User data on /home partition was recovered all intact.  I also have a NetBSD 
installation on the other computer (June 2013)

NetBSD version is 9.99.82 amd64, which I also have on the other (June 2013) 
computer.  I also have NetBSD 9.99.82 on each computer for both amd64 and i386.

I tried to rebuild the OS to NetBSD-current amd64 from i386 installation.  That 
was working up to the install stages, when build was stopped due to lack of 
entropy at 9 hours 10 minutes (not a selling point for NetBSD).

The affected partition can be mounted and read, but when I try to boot, the 
computer immediately reboots, no error messages.  
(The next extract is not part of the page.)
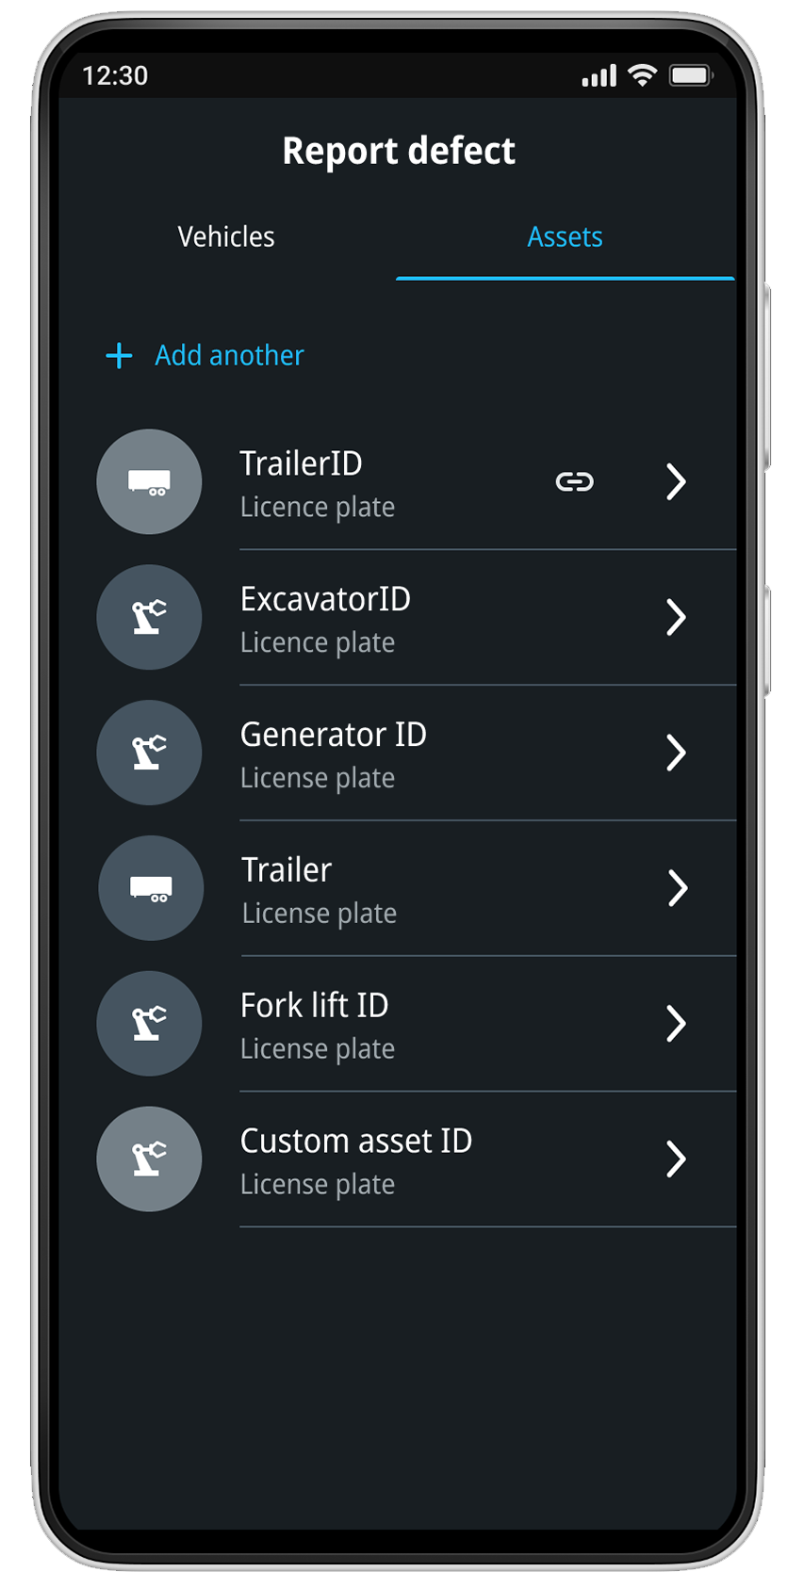The width and height of the screenshot is (788, 1588).
Task: Select the Assets tab
Action: [x=565, y=237]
I normally boot with a version of the Super Grub2 disk image.  When, at the 
grub2 command prompt, I type "knetbsd /netbsd-99982" and then "boot", computer 
immediately reboots with no error message.

I also tried to boot by UEFI but could not even get that to set up right.  I 
read "man boot" many times.

I checked /boot and /usr/mdec, even ran installboot from NetBSD-i386 
installation, but nothing worked.  Is there any way to recover?